Chasing the total eclipse: amateur astronomer heads south to 'path of totality'

It's a total eclipse of Garry Dymond's heart, as the St. John's amateur astronomer is heading to the U.S. to catch the best view of the country's first total eclipse in 99 years.

Garry Dymond is travelling from St. John's to Wyoming to see Monday's total solar eclipse

Garry Dymond headed from St. John's to Wyoming, because it's considered the best place to view Monday's solar eclipse. (Paula Gale)

It's a total eclipse of Garry Dymond's heart as the St. John's amateur astronomer is headed to the U.S. to catch the best view of the first total eclipse to cross the country coast to coast in 99 years.

Dymond says it's a thrill of his lifetime, and worth the trip to Wyoming since it's in what is called the "path of totality" – the best place in the world to see the sun, moon and earth align perfectly.

"This is the thing in astronomy right now, especially amateur astronomy. People are crazy about total eclipses," he says.

Astronomers refer to it as "the Great American Eclipse," so for the member of the Royal Astronomical Society in St.
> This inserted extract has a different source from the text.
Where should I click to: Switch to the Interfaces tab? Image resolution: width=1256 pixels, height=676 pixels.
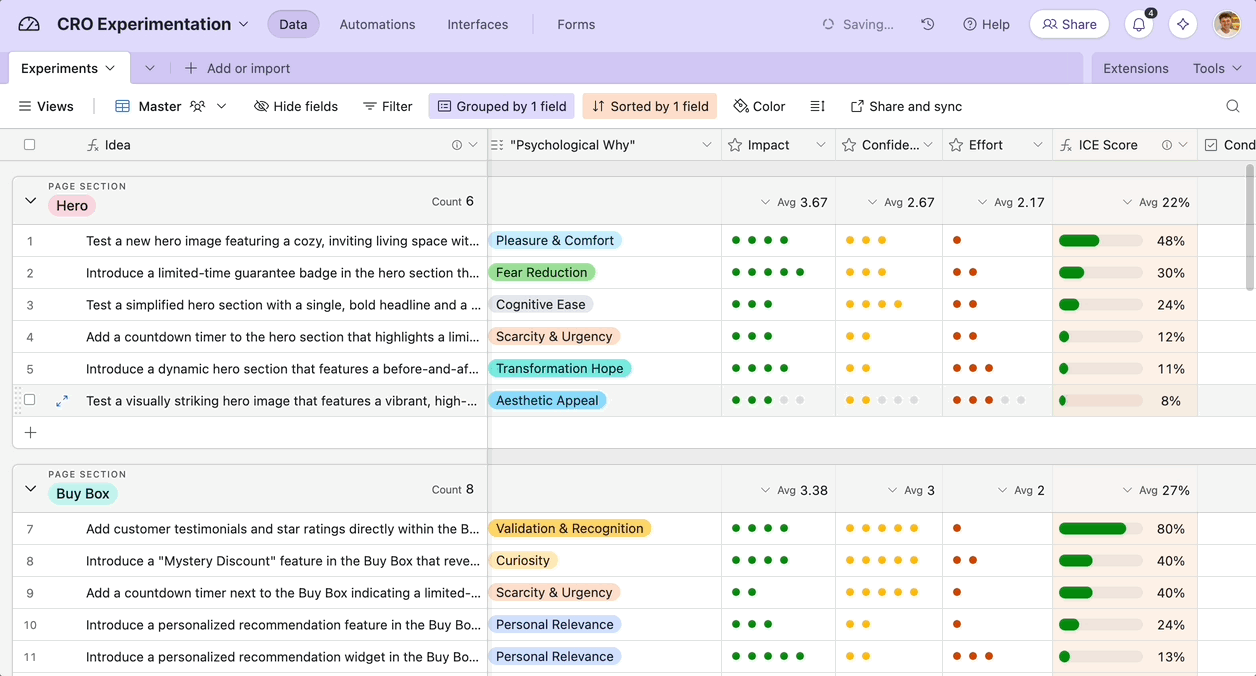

John's, it has to be seen in person. 

Tourists watch the sun being blocked by the moon during a solar eclipse in the Australian outback town of Lyndhurst, December 4, 2002. REUTERS/David Gray DG/CP - RTREU1E (David Gray/Reuters)

Wyoming is one of 14 U.S. states between Oregon and South Carolina that will actually experience a total solar eclipse, where the moon completely blocks the sun. 
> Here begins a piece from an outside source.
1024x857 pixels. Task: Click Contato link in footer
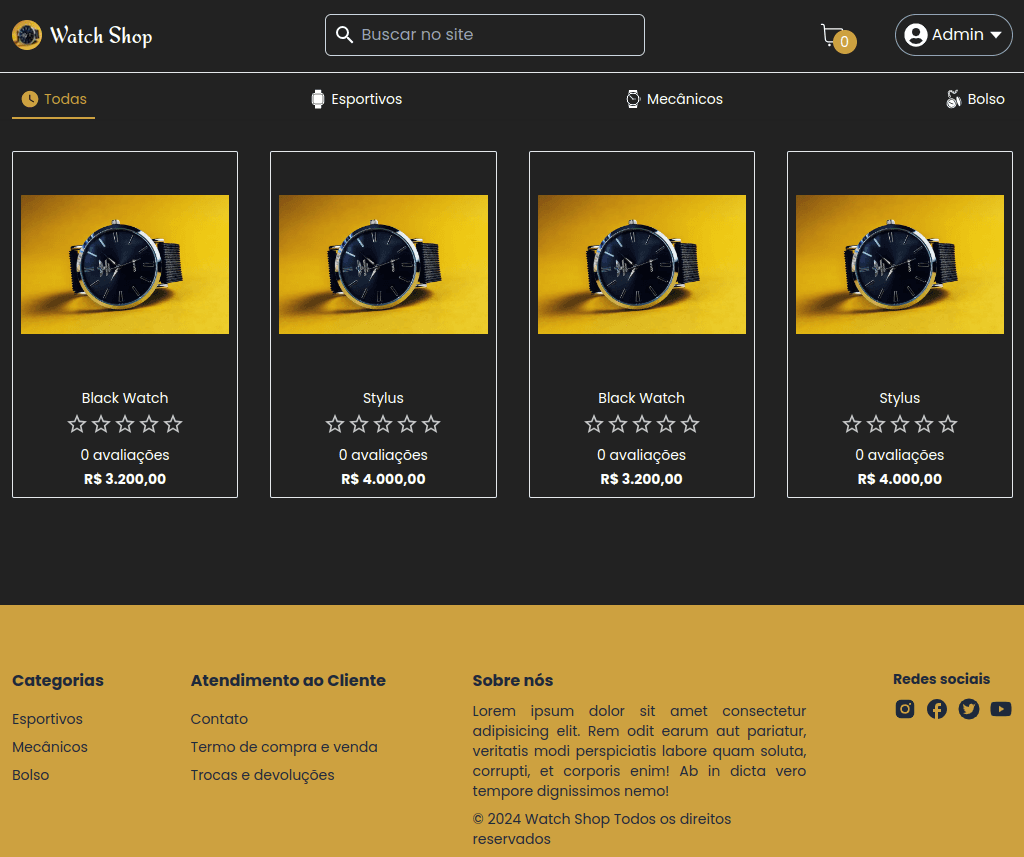click(219, 719)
The demand for viewing sites in the total eclipse area was so great that Dymond had to make reservations for Wyoming a year in advance. 

The wind starts to pick up. The hair on the back of your neck starts to stick up.- Garry Dymond

He said he's bringing plenty of equipment with him to view and record the eclipse – like a specially-equipped telescope and digital camera.
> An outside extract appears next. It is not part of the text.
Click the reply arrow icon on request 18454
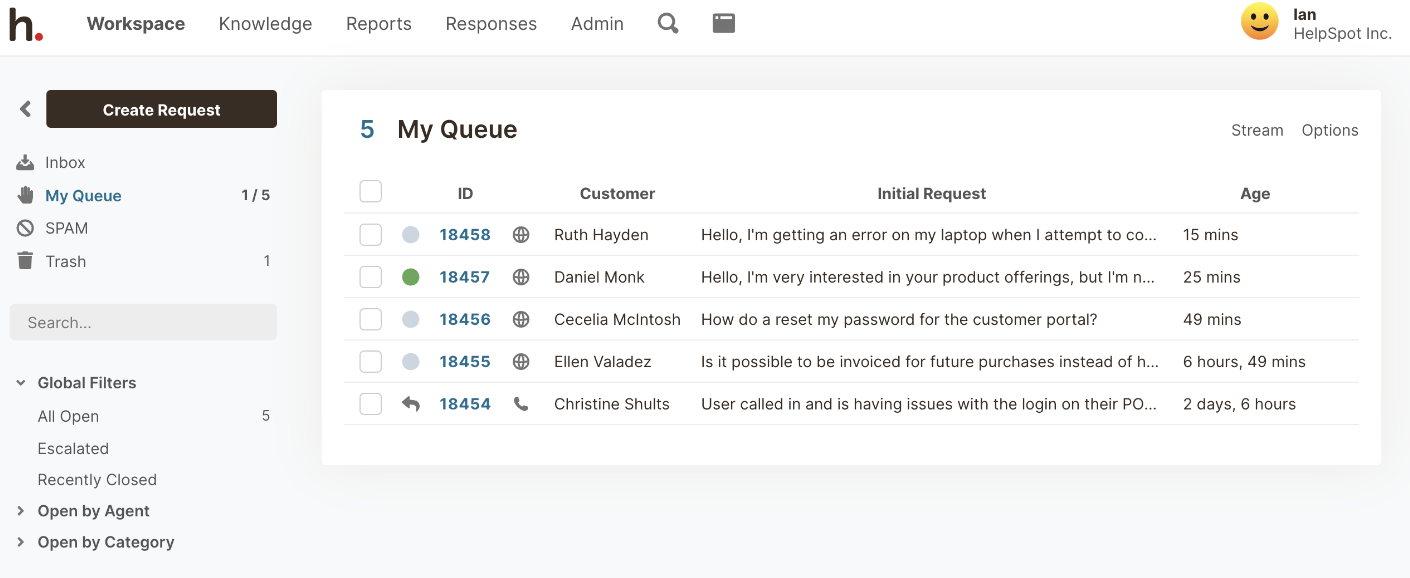The width and height of the screenshot is (1410, 578). pyautogui.click(x=410, y=404)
Experts are reminding anyone who plans to watch the solar eclipse to wear proper protective eyewear.

For Dymond, this is the third time he will see an eclipse and he said it's an amazing phenomenon.

Best seen first-hand

"You'll see bits of the sun being bitten out, eaten away bit by bit. Then just before totality, you'll see these shadow bands, like snakes on the ground," Dymond told the St. John's Morning Show Friday. 

"The wind starts to pick up. The hair on the back of your neck starts to stick up."

Dymond added that actually witnessing an event like this is better than a second-hand account.

"You can talk about it and see photographs but that's why people come back and back," he said.

The eclipse is expected to start Monday afternoon at 3:29 Newfoundland time, with maximum coverage of the sun an hour later, although people in this province will only see about a 40 per cent eclipse.

In St. John's, the Johnson Geo Centre is hosting a solar eclipse viewing party and live streaming NASA's coverage of the eclipse Monday from 2:30 p.m. to 5:00 p.m.

The event, hosted in conjunction with the local chapter of the Royal Astronomical Society of Canada, is weather-dependent.